Billecart-Salmon owns a total of 15 hectares of vines: seven hectares in Damery, in the Vallée de la Marne; four hectares in the Côte des Blancs, divided between Chouilly, Avize and Le Mesnil-sur-Oger; and four hectares in Aÿ and Mareuil-sur-Aÿ. An additional 50 hectares across the region are rented, and the house purchases the equivalent of 100 hectares of grapes from other sources. To manage the grapes from the vineyards that the house owns or rents, there are presshouses in four locations: Mareuil-sur-Aÿ, Mailly, Le Mesnil-sur-Oger and Damery. 

The house remains staunchly conservative in its philosophy of harvesting. “What we want to achieve in terms of quality is not just ripeness,” says Antoine Roland-Billecart. “We also look for a good acid structure, as acidity in Champagne is the best preservative. We’re not looking for alcohol, especially in the Billecart-Salmon style, which is more delicate and elegant.” While there is a growing trend in Champagne to pick later, at higher levels of maturity, Roland-Billecart prefers picking earlier to conserve acidity. “The best alcohol level for Champagne is ten degrees,” he says. “Even at 9.5 it’s good, because you keep the acidity.”

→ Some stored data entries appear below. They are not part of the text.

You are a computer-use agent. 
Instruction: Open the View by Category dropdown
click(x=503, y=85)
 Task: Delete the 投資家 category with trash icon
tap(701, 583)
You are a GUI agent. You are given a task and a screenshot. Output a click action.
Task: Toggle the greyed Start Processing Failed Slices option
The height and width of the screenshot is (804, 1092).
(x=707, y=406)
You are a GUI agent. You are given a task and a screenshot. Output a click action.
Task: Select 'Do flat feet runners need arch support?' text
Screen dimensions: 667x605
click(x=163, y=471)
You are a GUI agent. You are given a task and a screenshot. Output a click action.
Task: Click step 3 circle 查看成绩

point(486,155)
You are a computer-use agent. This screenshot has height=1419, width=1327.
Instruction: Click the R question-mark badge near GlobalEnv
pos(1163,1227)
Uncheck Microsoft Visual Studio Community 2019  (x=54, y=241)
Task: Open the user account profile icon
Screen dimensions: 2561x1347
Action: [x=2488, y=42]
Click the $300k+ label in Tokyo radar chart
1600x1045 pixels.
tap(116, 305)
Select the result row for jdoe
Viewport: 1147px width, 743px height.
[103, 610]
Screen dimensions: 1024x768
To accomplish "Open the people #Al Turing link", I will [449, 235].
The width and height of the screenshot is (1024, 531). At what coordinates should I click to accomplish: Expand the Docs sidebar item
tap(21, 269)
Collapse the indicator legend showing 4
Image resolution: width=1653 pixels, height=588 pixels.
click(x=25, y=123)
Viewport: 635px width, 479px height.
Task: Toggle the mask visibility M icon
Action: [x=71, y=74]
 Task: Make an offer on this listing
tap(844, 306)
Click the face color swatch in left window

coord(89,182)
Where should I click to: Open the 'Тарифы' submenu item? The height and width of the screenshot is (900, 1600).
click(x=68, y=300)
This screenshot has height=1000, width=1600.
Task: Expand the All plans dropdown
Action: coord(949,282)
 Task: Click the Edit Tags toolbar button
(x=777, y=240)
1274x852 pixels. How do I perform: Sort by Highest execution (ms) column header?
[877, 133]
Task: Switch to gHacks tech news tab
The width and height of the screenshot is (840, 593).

As of 2001, Billecart-Salmon has built a new winery in Mareuil-sur-Aÿ, employing the latest, state-of-the-art equipment. “To create our style,” says Roland-Billecart, “we work with very high-tech, modern materials to respect the vinification. This is technically the best winery in Champagne.” The house is renowned for its practice of “double cold settling”, which they initiated in 1952: first, the juice is pressed and put into tank for 12 hours to settle the must. After a racking to remove the solids, the must is then cooled to 2°C for 48 hours to clarify it further, eliminating wild yeasts and other heavy elements without the use of enzymes, filtering or centrifuging. After another racking and the addition of dried yeasts, the fermentations are long and slow, performed at 11 to 13°C in order to preserve the fruit aromas. Roland-Billecart notes that this cool fermentation is particularly important for meunier: “Most people burn off the fruit in fermentation and then complain that meunier isn’t a good grape, which is bullshit,” he says. The fermentations generally take about five weeks to complete, after which the wines are left on their fine lees, with a bâtonnage every two weeks for the next four to five months. Malolactic may or may not occur, although in some cases it may be blocked if the vintage conditions warrant it. An exception is made for the wines that are fermented in barrel, which the house has been working with since 1987—all wines fermented in barrel are made without malolactic.